• [Work request]: Count each line below that has the word "Series" in it, and give only the total.

• [Supplied material]:
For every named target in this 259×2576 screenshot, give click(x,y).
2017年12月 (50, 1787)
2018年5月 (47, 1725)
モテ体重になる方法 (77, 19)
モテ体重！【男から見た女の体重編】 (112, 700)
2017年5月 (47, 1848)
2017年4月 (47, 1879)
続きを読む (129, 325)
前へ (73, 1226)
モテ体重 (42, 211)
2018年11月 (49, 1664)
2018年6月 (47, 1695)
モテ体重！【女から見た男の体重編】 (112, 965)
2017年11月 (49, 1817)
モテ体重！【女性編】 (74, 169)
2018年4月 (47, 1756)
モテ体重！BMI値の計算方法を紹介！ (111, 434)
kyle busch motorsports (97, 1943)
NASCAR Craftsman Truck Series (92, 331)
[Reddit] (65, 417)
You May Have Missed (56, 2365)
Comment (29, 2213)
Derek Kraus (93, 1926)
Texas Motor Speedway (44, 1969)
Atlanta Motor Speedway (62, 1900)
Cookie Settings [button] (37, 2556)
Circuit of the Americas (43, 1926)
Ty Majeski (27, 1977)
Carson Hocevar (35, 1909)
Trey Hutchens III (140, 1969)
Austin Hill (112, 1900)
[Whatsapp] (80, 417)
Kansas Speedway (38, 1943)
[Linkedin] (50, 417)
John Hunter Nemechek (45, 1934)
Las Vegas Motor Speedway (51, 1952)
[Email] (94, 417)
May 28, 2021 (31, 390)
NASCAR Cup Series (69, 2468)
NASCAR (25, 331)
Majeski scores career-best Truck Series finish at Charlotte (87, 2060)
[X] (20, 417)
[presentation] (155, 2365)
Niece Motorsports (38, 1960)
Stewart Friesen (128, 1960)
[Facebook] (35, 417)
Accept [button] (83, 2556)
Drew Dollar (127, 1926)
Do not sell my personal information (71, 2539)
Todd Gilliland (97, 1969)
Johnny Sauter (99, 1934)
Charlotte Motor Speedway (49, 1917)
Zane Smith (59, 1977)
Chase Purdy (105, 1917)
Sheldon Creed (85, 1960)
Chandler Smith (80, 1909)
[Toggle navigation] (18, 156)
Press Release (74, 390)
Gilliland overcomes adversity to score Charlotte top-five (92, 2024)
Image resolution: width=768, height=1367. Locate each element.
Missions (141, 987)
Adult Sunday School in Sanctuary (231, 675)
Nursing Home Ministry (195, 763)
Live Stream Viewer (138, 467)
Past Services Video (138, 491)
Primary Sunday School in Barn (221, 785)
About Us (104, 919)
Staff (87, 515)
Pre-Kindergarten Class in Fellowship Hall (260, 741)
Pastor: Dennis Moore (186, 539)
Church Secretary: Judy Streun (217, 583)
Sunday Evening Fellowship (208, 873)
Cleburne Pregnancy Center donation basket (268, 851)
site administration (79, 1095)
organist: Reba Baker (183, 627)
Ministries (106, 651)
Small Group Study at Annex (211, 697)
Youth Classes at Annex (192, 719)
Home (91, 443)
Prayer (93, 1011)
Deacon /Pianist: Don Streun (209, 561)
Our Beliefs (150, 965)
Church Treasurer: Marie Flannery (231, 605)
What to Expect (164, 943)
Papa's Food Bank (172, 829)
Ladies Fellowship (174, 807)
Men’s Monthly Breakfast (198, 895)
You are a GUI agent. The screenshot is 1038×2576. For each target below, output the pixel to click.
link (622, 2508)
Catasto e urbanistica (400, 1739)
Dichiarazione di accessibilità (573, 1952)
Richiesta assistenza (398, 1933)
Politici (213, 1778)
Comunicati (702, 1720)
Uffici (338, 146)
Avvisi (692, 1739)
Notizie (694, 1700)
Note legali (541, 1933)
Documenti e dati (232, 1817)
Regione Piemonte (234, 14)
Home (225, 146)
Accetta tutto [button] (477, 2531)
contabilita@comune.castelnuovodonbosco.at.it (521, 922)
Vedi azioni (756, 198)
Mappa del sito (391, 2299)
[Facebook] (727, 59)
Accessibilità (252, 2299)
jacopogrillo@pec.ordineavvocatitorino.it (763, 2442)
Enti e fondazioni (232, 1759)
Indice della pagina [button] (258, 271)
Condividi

• [Problem solution]: 3